▶ **EXERCISE BRIEF**: Every line below that contains the word "agent" must be copied.

:: DATA UNDER STUDY ::

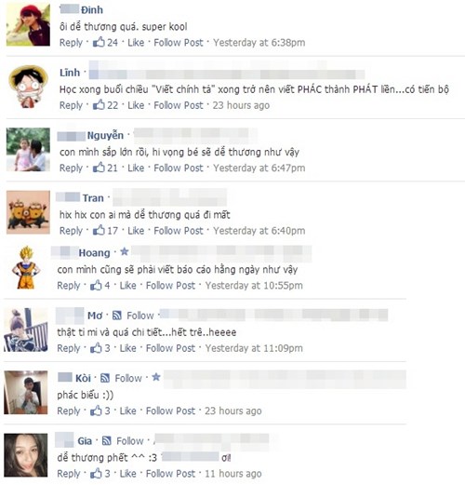The image size is (465, 485).
Task: Reply to the 'phác biểu' comment
Action: [69, 411]
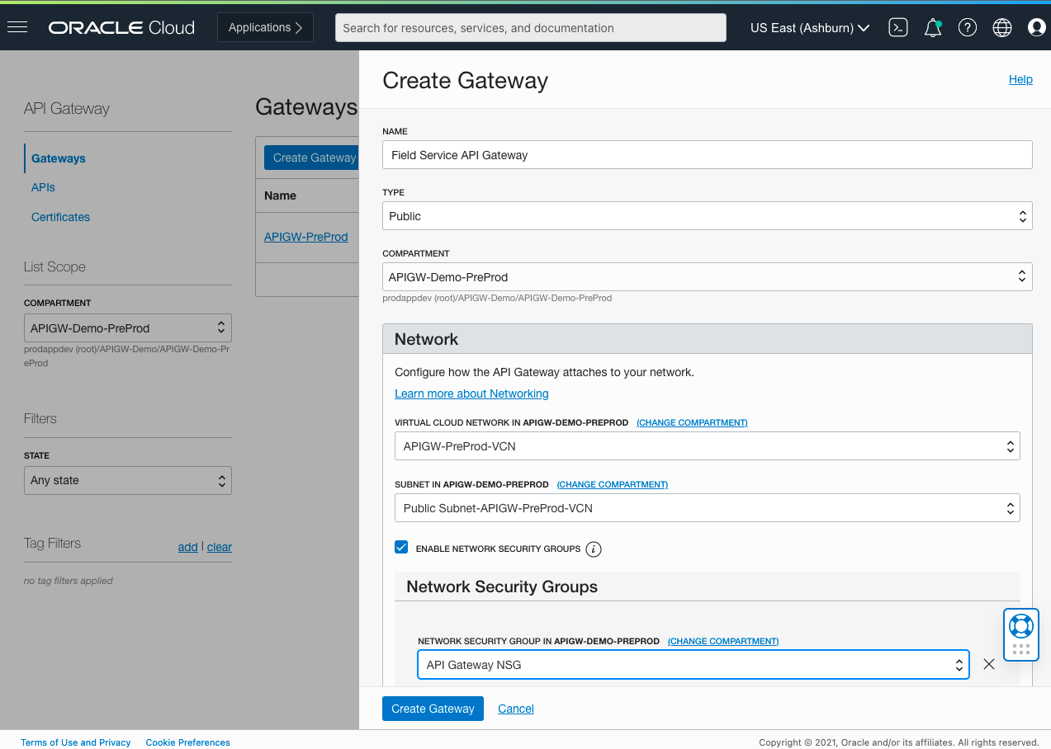Open the Subnet dropdown for the VCN

click(x=707, y=507)
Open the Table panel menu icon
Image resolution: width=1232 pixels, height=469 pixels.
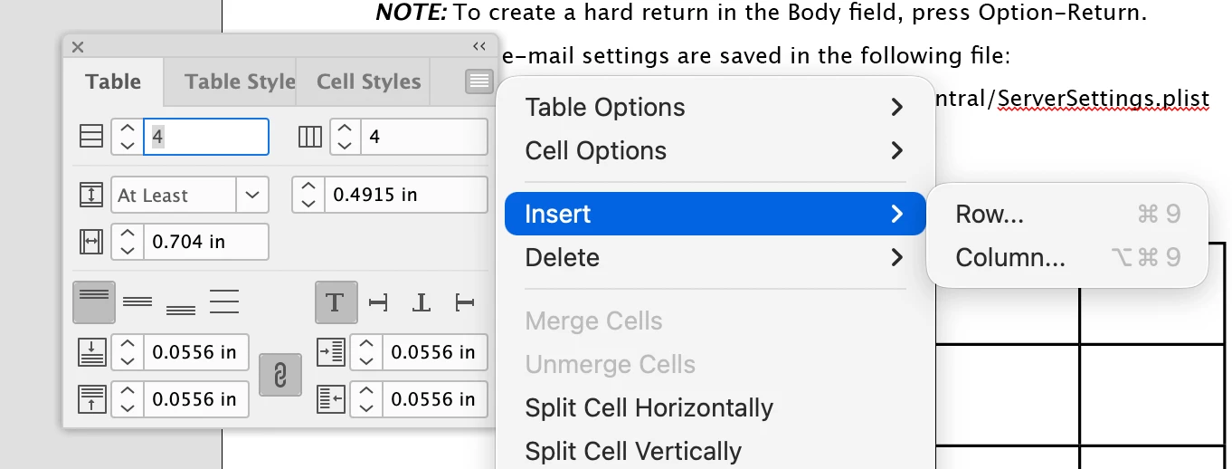click(x=479, y=81)
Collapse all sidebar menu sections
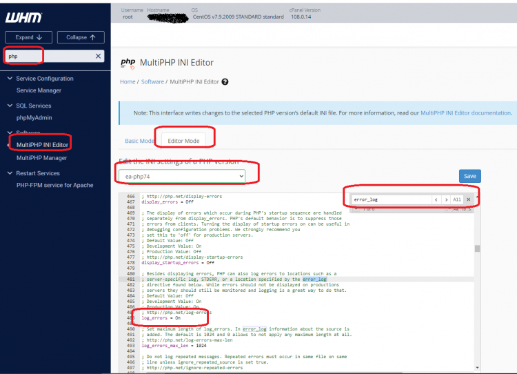The width and height of the screenshot is (517, 374). click(81, 37)
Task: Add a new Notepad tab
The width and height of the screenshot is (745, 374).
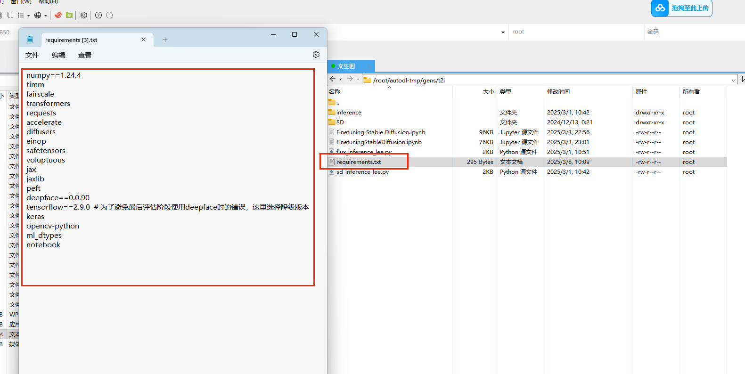Action: [165, 40]
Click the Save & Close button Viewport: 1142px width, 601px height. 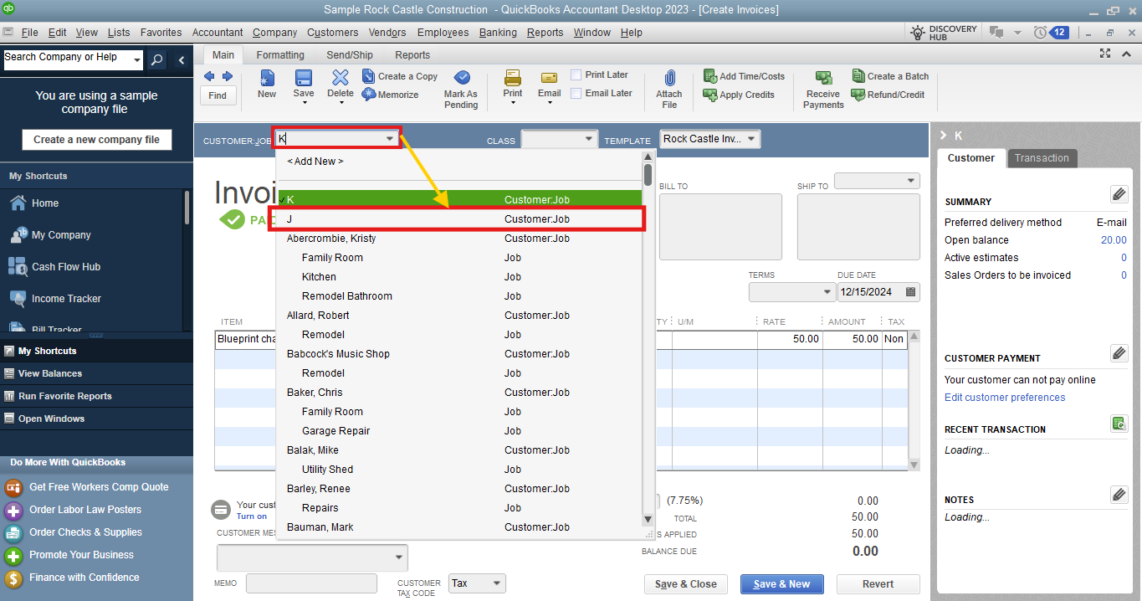(x=685, y=584)
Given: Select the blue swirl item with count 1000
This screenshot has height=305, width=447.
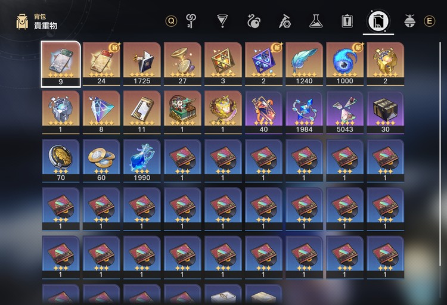Looking at the screenshot, I should coord(344,64).

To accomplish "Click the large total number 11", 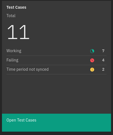I will 18,32.
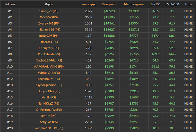Click the Рейтинг column header

(x=10, y=4)
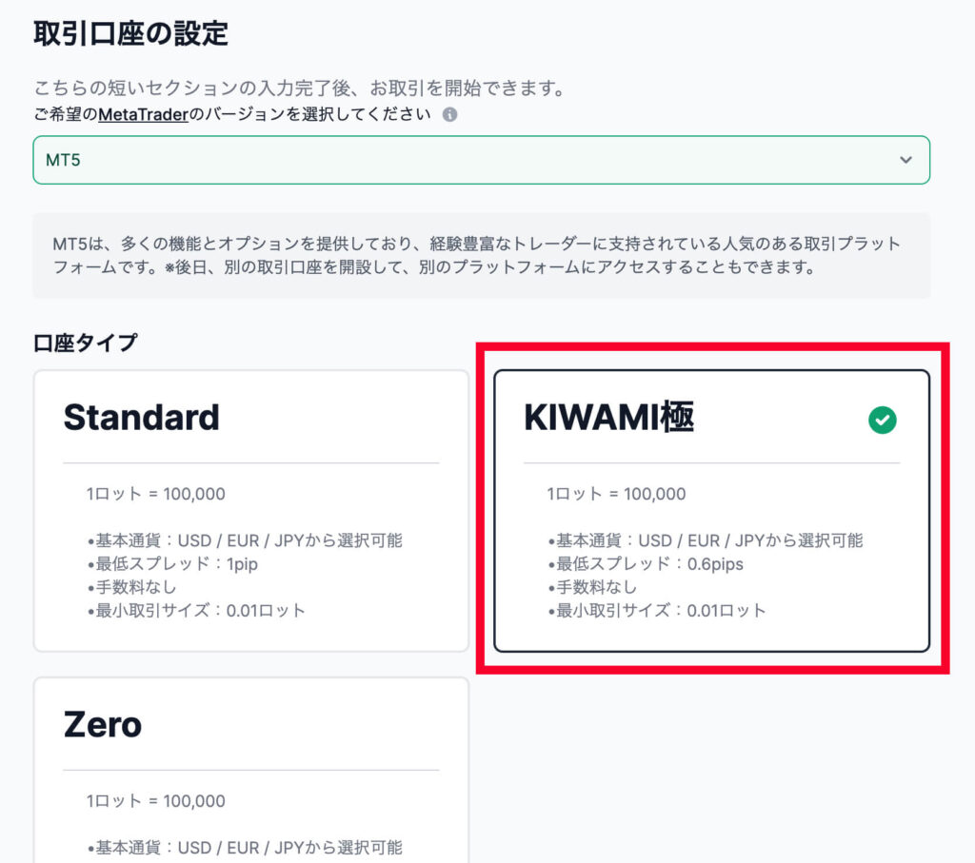Click the Zero heading text
The width and height of the screenshot is (975, 863).
pos(103,724)
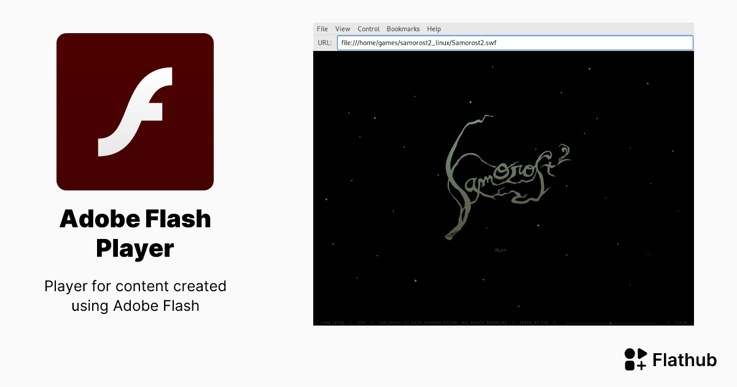
Task: Click CLOSE at the footer's right end
Action: pos(682,322)
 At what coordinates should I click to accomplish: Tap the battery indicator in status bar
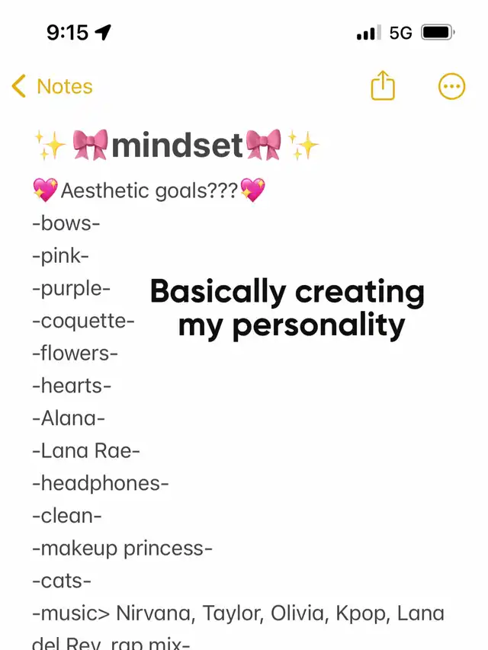point(438,32)
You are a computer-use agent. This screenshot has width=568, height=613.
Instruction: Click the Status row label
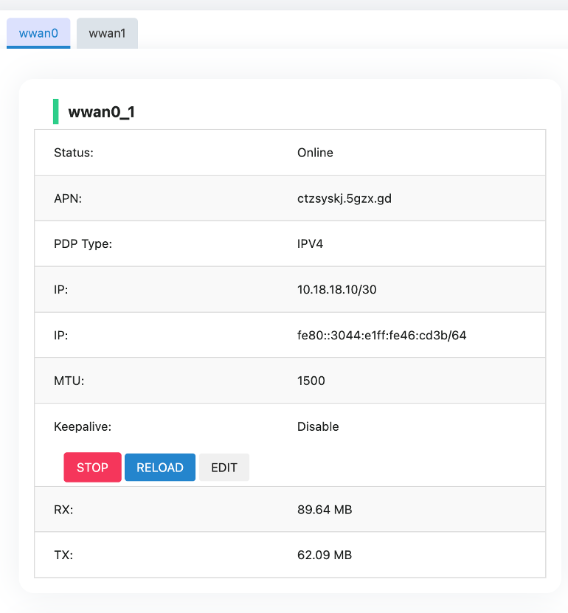pyautogui.click(x=70, y=153)
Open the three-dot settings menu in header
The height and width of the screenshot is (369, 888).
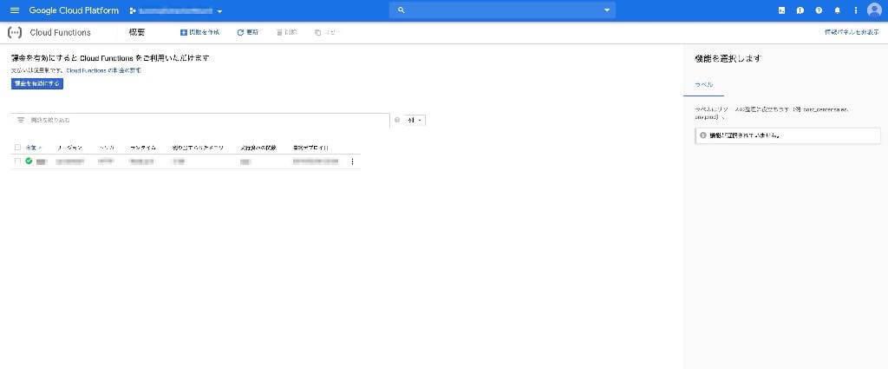click(855, 10)
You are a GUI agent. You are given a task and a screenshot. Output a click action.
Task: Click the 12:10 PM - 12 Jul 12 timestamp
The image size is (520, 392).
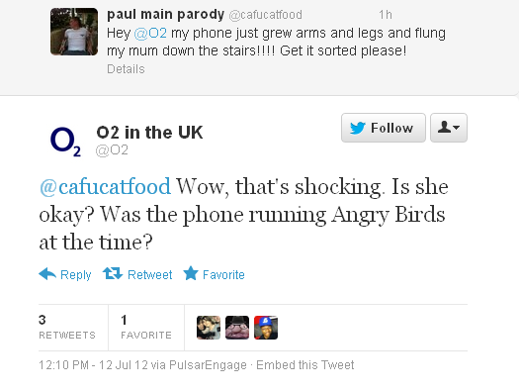93,365
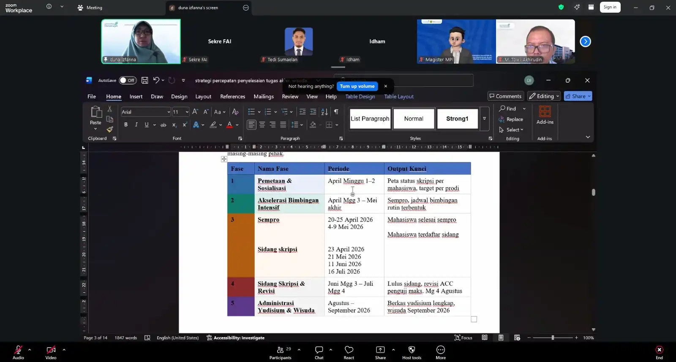Open Zoom Chat panel
The height and width of the screenshot is (362, 676).
[x=319, y=352]

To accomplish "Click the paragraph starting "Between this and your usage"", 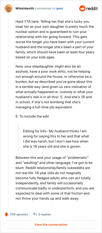I will pos(55,178).
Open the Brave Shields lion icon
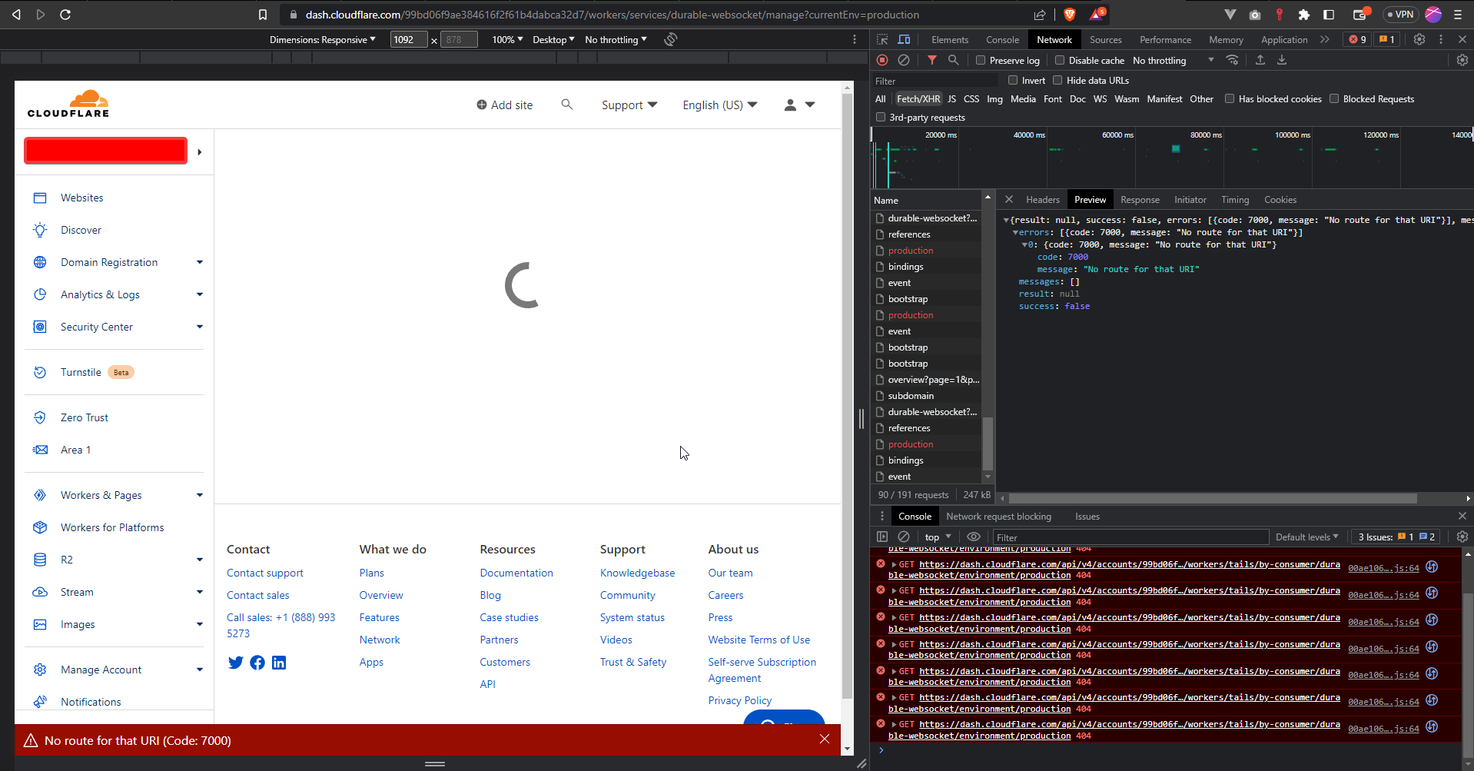Screen dimensions: 1474x771 (x=1069, y=15)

:::

▶ **ANSWER BOX**:
You are a computer-use agent. This screenshot has width=568, height=613.
You are a GUI agent. You are given a task and a screenshot. Output a click action.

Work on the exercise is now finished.